* [TASK]: With no word left out, write out the entire listing.

* [EXCERPTED DATA]:
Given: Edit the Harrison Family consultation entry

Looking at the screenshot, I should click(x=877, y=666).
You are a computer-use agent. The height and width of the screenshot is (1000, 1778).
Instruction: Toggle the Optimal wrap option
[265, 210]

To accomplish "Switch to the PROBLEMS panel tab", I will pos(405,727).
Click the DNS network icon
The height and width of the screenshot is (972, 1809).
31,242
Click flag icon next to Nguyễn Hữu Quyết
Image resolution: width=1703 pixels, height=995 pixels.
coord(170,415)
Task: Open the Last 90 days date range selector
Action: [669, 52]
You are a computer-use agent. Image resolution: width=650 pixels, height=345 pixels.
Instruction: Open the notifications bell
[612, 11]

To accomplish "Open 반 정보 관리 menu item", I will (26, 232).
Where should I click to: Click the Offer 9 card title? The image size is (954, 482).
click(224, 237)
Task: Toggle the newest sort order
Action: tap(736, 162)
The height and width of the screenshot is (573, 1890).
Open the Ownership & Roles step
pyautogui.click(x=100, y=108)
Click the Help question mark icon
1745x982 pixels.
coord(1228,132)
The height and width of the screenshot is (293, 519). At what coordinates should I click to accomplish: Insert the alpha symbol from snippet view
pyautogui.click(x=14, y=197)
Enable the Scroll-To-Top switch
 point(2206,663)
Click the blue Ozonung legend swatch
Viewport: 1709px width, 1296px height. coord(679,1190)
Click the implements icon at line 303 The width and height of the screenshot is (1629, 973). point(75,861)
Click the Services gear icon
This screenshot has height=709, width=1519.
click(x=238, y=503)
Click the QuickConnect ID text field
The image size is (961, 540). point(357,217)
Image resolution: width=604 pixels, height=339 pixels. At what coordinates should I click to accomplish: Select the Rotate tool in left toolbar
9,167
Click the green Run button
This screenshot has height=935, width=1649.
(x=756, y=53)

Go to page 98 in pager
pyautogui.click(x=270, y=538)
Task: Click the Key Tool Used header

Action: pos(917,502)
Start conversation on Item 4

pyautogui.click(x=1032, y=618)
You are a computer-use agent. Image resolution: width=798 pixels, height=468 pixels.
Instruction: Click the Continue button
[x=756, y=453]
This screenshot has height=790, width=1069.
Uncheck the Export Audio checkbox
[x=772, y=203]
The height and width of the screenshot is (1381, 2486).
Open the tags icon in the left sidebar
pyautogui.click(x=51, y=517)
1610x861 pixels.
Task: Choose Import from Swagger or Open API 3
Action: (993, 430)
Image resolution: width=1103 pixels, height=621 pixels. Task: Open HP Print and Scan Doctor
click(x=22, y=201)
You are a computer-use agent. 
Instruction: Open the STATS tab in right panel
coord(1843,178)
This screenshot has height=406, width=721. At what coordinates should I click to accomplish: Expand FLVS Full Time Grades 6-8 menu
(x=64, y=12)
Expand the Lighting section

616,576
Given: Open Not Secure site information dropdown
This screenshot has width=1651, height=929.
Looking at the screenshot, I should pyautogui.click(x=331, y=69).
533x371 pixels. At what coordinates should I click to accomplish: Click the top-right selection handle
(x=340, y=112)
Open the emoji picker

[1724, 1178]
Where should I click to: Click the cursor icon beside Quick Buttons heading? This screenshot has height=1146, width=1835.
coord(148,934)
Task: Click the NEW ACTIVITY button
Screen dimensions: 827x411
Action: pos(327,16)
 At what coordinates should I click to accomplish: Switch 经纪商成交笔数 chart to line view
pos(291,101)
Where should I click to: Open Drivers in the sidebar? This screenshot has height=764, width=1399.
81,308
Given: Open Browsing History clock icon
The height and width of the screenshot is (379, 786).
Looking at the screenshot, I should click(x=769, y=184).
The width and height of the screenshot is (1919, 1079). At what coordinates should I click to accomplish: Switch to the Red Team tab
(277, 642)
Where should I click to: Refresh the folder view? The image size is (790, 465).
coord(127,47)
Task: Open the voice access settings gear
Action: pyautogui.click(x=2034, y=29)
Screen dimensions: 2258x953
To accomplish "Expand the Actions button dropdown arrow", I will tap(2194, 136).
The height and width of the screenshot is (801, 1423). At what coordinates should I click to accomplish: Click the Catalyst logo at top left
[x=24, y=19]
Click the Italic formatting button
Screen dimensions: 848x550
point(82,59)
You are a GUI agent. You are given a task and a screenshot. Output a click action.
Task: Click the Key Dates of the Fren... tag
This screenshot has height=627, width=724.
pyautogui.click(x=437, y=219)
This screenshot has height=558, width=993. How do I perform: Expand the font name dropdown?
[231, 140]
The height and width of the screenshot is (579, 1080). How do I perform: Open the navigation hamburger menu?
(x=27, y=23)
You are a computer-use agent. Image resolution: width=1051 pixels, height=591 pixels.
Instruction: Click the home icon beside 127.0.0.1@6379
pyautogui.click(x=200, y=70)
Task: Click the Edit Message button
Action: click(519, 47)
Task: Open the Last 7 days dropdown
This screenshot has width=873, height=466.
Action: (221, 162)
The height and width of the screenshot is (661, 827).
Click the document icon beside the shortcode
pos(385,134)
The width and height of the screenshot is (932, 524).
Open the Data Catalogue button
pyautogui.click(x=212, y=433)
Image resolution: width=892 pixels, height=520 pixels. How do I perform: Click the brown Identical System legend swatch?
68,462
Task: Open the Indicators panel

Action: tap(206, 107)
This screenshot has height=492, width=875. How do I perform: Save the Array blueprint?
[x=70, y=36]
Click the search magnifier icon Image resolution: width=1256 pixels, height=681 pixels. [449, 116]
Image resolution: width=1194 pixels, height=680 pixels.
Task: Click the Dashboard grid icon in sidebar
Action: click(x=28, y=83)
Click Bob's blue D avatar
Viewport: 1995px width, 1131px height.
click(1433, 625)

* [SOLUTION TO THIS TASK]:
Given: Edit the Harrison Family consultation entry

Looking at the screenshot, I should click(x=877, y=666).
You are a computer-use agent. The height and width of the screenshot is (1000, 1778).
Instruction: Toggle the Optimal wrap option
[265, 210]

To accomplish "Switch to the PROBLEMS panel tab", I will pos(405,727).
Click the DNS network icon
The height and width of the screenshot is (972, 1809).
31,242
Click flag icon next to Nguyễn Hữu Quyết
Image resolution: width=1703 pixels, height=995 pixels.
coord(170,415)
Task: Open the Last 90 days date range selector
Action: [669, 52]
You are a computer-use agent. Image resolution: width=650 pixels, height=345 pixels.
Instruction: Open the notifications bell
[612, 11]

To accomplish "Open 반 정보 관리 menu item", I will (26, 232).
Where should I click to: Click the Offer 9 card title? The image size is (954, 482).
click(224, 237)
Task: Toggle the newest sort order
Action: tap(736, 162)
The height and width of the screenshot is (573, 1890).
Open the Ownership & Roles step
pyautogui.click(x=100, y=108)
Click the Help question mark icon
1745x982 pixels.
coord(1228,132)
The height and width of the screenshot is (293, 519). At what coordinates should I click to accomplish: Insert the alpha symbol from snippet view
pyautogui.click(x=14, y=197)
Enable the Scroll-To-Top switch
 point(2206,663)
Click the blue Ozonung legend swatch
Viewport: 1709px width, 1296px height. coord(679,1190)
Click the implements icon at line 303 The width and height of the screenshot is (1629, 973). point(75,861)
Click the Services gear icon
This screenshot has height=709, width=1519.
click(x=238, y=503)
Click the QuickConnect ID text field
The image size is (961, 540). point(357,217)
Image resolution: width=604 pixels, height=339 pixels. At what coordinates should I click to accomplish: Select the Rotate tool in left toolbar
9,167
Click the green Run button
This screenshot has height=935, width=1649.
(x=756, y=53)

Go to page 98 in pager
pyautogui.click(x=270, y=538)
Task: Click the Key Tool Used header

Action: pos(917,502)
Start conversation on Item 4

pyautogui.click(x=1032, y=618)
You are a computer-use agent. Image resolution: width=798 pixels, height=468 pixels.
Instruction: Click the Continue button
[x=756, y=453]
This screenshot has height=790, width=1069.
Uncheck the Export Audio checkbox
[x=772, y=203]
The height and width of the screenshot is (1381, 2486).
Open the tags icon in the left sidebar
pyautogui.click(x=51, y=517)
1610x861 pixels.
Task: Choose Import from Swagger or Open API 3
Action: (993, 430)
Image resolution: width=1103 pixels, height=621 pixels. Task: Open HP Print and Scan Doctor
click(x=22, y=201)
You are a computer-use agent. 
Instruction: Open the STATS tab in right panel
coord(1843,178)
This screenshot has height=406, width=721. At what coordinates should I click to accomplish: Expand FLVS Full Time Grades 6-8 menu
(x=64, y=12)
Expand the Lighting section

616,576
Given: Open Not Secure site information dropdown
This screenshot has width=1651, height=929.
Looking at the screenshot, I should pyautogui.click(x=331, y=69).
533x371 pixels. At what coordinates should I click to accomplish: Click the top-right selection handle
(x=340, y=112)
Open the emoji picker

[1724, 1178]
Where should I click to: Click the cursor icon beside Quick Buttons heading? This screenshot has height=1146, width=1835.
coord(148,934)
Task: Click the NEW ACTIVITY button
Screen dimensions: 827x411
Action: pos(327,16)
 At what coordinates should I click to accomplish: Switch 经纪商成交笔数 chart to line view
pos(291,101)
Where should I click to: Open Drivers in the sidebar? This screenshot has height=764, width=1399.
81,308
Given: Open Browsing History clock icon
The height and width of the screenshot is (379, 786).
Looking at the screenshot, I should click(x=769, y=184).
The width and height of the screenshot is (1919, 1079). At what coordinates should I click to accomplish: Switch to the Red Team tab
(277, 642)
Where should I click to: Refresh the folder view? The image size is (790, 465).
coord(127,47)
Task: Open the voice access settings gear
Action: pyautogui.click(x=2034, y=29)
Screen dimensions: 2258x953
To accomplish "Expand the Actions button dropdown arrow", I will tap(2194, 136).
The height and width of the screenshot is (801, 1423). At what coordinates should I click to accomplish: Click the Catalyst logo at top left
[x=24, y=19]
Click the Italic formatting button
Screen dimensions: 848x550
point(82,59)
You are a GUI agent. You are given a task and a screenshot. Output a click action.
Task: Click the Key Dates of the Fren... tag
This screenshot has height=627, width=724.
pyautogui.click(x=437, y=219)
This screenshot has height=558, width=993. How do I perform: Expand the font name dropdown?
[231, 140]
The height and width of the screenshot is (579, 1080). How do I perform: Open the navigation hamburger menu?
(x=27, y=23)
You are a computer-use agent. Image resolution: width=1051 pixels, height=591 pixels.
Instruction: Click the home icon beside 127.0.0.1@6379
pyautogui.click(x=200, y=70)
Task: Click the Edit Message button
Action: click(519, 47)
Task: Open the Last 7 days dropdown
This screenshot has width=873, height=466.
Action: (221, 162)
The height and width of the screenshot is (661, 827).
Click the document icon beside the shortcode
pos(385,134)
The width and height of the screenshot is (932, 524).
Open the Data Catalogue button
pyautogui.click(x=212, y=433)
Image resolution: width=892 pixels, height=520 pixels. How do I perform: Click the brown Identical System legend swatch?
68,462
Task: Open the Indicators panel

Action: tap(206, 107)
This screenshot has height=492, width=875. How do I perform: Save the Array blueprint?
[x=70, y=36]
Click the search magnifier icon Image resolution: width=1256 pixels, height=681 pixels. [449, 116]
Image resolution: width=1194 pixels, height=680 pixels.
Task: Click the Dashboard grid icon in sidebar
Action: click(x=28, y=83)
Click Bob's blue D avatar
Viewport: 1995px width, 1131px height.
click(1433, 625)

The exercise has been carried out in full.